Back to Research

Stop Using CSS Selectors in E2E Tests

CSS selectors make agent-written E2E tests brittle. Use stable, user-facing hooks instead.

Hero image for Stop Using CSS Selectors in E2E Tests
Rogier MullerApril 6, 20266 min read

CSS selectors are a convenient trap in end-to-end tests. They feel precise, but they are tied to presentation. When the layout changes, the test breaks even if the user flow still works. In agentic coding workflows, that coupling gets worse. An AI can write a test quickly, but it will also grab the easiest visible selector it can find. That often leads to brittle tests that fail on harmless UI changes.

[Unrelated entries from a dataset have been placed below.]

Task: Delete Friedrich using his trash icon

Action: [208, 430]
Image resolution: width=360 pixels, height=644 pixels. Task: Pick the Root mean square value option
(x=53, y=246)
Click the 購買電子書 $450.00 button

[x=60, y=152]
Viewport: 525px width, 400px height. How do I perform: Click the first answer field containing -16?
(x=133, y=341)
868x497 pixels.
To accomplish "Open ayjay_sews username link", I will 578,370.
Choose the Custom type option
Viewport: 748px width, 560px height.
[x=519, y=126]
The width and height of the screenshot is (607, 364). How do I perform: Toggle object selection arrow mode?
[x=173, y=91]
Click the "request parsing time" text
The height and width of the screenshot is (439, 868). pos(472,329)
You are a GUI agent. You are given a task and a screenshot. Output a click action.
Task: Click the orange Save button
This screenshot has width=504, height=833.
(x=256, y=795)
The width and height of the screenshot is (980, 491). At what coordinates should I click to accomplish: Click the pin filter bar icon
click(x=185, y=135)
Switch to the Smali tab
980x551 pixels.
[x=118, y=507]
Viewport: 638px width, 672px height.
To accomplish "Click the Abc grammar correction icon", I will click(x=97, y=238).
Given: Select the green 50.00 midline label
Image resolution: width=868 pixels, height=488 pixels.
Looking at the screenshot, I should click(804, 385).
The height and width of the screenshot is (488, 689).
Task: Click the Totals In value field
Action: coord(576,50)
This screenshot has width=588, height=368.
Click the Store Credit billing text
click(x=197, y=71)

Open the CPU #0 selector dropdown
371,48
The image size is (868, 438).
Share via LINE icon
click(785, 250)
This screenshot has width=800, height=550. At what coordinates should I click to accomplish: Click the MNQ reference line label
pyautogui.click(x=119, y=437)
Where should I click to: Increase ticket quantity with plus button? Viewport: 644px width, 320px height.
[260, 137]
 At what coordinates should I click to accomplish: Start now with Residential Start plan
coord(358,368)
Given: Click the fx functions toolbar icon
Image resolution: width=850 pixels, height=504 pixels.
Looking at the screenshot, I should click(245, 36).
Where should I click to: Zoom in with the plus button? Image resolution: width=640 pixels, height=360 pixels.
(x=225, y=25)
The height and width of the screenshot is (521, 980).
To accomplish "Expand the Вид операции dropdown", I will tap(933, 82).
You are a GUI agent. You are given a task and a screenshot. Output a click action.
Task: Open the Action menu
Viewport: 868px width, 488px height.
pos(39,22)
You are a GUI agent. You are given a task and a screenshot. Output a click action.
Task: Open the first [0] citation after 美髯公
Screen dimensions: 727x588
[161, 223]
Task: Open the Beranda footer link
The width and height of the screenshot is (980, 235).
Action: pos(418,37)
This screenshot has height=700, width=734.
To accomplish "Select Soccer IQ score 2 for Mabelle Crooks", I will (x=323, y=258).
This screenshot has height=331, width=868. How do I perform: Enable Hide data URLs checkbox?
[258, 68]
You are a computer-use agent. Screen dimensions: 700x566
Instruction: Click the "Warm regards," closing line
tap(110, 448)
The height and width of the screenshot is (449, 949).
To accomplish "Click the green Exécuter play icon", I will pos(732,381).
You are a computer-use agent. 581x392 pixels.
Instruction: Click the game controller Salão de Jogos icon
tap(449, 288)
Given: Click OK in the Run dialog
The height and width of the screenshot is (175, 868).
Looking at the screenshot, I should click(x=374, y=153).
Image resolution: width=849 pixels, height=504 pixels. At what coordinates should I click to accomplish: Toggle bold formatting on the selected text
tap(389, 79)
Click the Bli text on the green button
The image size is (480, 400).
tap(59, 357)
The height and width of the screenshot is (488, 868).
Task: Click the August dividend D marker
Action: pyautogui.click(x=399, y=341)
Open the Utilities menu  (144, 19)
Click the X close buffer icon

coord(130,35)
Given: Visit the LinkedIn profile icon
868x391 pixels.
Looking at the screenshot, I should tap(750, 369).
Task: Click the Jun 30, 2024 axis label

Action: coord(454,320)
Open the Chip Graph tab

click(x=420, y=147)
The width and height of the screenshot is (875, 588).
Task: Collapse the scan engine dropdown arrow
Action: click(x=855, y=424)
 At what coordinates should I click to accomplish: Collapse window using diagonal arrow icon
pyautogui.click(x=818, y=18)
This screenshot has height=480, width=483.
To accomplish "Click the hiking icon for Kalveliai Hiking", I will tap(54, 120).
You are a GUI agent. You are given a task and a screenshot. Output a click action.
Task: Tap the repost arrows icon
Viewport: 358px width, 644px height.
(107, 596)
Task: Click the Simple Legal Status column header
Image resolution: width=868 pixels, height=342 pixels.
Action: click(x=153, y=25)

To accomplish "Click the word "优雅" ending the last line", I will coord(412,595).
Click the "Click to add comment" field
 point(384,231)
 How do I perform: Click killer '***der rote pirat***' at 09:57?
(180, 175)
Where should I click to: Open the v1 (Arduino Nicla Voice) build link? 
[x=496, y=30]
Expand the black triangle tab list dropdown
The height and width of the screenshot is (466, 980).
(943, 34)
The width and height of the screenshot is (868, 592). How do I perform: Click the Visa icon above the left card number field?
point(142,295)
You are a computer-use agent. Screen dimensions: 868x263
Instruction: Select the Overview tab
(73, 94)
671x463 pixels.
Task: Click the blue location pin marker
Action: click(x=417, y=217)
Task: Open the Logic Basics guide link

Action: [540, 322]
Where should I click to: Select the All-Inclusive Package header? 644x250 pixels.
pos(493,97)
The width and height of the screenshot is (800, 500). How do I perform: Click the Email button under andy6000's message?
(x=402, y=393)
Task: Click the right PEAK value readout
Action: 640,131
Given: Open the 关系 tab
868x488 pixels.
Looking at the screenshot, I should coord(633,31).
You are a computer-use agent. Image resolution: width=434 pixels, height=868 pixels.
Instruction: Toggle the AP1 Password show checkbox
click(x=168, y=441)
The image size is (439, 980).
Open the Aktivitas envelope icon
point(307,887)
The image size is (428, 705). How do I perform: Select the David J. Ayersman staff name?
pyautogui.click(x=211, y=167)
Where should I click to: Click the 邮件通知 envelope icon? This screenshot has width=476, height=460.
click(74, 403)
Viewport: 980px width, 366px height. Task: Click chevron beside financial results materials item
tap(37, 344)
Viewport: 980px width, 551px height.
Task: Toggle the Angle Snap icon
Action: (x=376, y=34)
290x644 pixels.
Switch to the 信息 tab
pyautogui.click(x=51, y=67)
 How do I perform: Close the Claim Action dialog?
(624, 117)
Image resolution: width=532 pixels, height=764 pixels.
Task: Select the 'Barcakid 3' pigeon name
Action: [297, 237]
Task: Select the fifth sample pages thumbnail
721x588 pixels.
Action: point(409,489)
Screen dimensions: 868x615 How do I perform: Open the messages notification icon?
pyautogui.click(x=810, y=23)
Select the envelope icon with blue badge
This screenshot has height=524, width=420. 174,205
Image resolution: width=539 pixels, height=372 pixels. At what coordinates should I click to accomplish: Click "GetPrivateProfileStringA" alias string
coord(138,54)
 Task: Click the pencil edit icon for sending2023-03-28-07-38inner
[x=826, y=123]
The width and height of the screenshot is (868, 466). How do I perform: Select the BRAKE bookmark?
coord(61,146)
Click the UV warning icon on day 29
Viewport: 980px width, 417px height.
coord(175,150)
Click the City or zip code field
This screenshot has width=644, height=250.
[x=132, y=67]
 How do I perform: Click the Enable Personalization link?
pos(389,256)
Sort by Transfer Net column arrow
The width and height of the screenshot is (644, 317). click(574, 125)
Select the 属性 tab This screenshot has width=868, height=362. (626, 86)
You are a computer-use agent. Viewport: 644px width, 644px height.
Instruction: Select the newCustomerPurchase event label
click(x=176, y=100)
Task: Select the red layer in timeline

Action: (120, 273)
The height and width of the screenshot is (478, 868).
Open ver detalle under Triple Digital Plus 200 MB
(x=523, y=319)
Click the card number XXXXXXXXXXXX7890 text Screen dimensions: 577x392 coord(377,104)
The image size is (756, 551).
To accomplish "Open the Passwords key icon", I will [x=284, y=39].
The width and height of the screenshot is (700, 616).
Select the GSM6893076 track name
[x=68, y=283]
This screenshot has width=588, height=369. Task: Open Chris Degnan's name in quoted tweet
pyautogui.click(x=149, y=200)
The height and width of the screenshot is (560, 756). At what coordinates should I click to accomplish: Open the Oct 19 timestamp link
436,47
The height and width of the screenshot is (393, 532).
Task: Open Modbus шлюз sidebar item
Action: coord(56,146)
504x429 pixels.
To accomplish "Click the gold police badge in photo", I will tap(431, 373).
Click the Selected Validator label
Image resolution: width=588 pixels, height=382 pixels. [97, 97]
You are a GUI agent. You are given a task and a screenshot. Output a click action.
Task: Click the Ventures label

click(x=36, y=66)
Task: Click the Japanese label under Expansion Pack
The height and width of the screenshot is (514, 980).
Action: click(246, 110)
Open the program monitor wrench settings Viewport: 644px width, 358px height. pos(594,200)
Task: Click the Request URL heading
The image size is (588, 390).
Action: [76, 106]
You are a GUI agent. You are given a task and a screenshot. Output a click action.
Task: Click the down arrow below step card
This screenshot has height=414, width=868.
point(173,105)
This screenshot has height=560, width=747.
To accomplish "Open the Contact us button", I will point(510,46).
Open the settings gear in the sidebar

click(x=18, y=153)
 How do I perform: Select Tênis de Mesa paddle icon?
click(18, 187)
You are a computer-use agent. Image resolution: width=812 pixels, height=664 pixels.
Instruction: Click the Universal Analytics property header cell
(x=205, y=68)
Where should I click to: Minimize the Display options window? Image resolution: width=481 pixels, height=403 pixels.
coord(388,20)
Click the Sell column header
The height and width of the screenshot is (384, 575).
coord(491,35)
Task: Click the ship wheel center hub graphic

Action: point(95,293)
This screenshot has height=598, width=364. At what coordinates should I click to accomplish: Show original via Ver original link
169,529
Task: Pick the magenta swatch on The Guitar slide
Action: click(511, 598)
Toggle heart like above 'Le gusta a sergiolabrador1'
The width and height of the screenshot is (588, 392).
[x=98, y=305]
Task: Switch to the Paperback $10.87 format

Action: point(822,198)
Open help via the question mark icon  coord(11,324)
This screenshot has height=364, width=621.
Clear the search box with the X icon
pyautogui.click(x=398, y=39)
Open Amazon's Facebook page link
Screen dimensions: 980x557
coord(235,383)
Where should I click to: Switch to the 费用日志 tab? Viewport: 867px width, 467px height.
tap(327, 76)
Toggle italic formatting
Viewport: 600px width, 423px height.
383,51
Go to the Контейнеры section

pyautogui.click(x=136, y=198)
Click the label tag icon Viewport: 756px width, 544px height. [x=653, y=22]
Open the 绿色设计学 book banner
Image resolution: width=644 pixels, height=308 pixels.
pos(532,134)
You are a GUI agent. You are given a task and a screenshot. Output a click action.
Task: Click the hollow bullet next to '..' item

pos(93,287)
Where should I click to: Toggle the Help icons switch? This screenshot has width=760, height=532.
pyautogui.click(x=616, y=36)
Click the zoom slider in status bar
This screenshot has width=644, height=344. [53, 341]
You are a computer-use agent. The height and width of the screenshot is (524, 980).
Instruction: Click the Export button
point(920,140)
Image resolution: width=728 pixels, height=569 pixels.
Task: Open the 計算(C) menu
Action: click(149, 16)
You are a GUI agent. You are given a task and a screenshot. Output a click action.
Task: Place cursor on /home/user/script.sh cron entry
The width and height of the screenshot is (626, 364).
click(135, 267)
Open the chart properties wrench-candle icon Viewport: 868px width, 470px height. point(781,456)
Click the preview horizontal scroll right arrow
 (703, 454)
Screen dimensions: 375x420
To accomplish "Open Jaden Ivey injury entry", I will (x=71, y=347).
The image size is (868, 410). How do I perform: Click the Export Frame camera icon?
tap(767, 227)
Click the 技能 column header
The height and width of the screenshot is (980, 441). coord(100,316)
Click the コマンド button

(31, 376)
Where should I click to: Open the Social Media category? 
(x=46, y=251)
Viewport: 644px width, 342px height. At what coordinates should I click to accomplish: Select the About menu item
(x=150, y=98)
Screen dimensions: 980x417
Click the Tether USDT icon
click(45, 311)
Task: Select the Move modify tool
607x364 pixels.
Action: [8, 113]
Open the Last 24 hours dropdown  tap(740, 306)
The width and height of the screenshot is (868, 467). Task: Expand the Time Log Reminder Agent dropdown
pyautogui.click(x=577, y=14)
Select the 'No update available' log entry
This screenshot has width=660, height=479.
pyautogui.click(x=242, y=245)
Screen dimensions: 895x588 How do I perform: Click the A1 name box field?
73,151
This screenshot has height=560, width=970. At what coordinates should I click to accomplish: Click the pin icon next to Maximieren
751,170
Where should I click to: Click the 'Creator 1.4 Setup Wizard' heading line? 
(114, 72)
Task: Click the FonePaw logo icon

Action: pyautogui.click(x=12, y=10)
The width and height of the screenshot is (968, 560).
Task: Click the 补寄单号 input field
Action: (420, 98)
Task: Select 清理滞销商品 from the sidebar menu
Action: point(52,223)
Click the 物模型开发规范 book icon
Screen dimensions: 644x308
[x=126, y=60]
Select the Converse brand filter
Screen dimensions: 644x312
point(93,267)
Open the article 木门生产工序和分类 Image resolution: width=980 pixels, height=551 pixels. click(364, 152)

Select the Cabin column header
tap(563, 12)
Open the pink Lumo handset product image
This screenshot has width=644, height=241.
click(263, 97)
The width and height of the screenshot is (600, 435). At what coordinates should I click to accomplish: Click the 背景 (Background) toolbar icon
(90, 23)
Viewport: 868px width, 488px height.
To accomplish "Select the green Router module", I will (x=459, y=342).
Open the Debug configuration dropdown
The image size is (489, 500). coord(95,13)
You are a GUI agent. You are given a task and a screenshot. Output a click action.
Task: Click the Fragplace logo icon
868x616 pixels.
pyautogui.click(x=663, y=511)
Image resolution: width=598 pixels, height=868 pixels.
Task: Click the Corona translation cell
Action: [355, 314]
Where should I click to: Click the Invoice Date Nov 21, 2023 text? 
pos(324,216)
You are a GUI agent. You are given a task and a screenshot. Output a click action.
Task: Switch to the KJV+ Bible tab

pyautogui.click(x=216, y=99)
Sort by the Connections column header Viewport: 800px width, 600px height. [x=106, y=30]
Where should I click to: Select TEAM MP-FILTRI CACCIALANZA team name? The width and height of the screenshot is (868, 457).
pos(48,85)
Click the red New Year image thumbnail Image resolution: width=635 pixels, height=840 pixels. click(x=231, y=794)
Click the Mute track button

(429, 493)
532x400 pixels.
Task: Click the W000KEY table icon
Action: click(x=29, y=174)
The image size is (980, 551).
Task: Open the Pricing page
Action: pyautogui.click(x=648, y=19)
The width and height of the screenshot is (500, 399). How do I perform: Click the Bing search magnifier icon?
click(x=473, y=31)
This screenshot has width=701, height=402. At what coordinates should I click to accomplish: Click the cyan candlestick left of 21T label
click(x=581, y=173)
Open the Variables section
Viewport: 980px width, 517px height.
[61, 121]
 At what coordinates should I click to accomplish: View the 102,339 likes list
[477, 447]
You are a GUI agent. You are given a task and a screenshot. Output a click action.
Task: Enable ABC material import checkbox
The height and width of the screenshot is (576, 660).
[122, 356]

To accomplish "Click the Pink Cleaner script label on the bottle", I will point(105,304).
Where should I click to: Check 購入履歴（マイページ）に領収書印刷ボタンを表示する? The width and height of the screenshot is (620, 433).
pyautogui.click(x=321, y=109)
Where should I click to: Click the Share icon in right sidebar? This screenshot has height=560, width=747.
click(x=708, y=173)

The core problem is simple: CSS selectors describe how the page is built, not what the user is trying to do. Agent-written tests need a stable way to find elements across refactors. If the selector depends on class names, nested structure, or styling hooks, you are encoding implementation details into the test suite.

That does not mean CSS selectors are always wrong. They can be fine for one-off debugging, visual checks, or very small internal tools. But for durable E2E coverage, they are usually the wrong default. The more your team uses agents to generate or maintain tests, the more important it is to give them a better target than the DOM structure.

What breaks first

The failure mode is usually not dramatic. A test passes for weeks, then someone changes a component library, renames a class, or wraps a button in another element. The user experience is unchanged, but the test fails. If an agent is maintaining the suite, it may fix the test by selecting a different CSS path that is just as fragile. You end up with a moving target.

This creates a hidden cost:

  • More false failures after routine UI work.
  • More time spent repairing tests instead of improving coverage.
  • Less trust in the suite, so people ignore failures.
  • More temptation to weaken assertions just to keep tests green.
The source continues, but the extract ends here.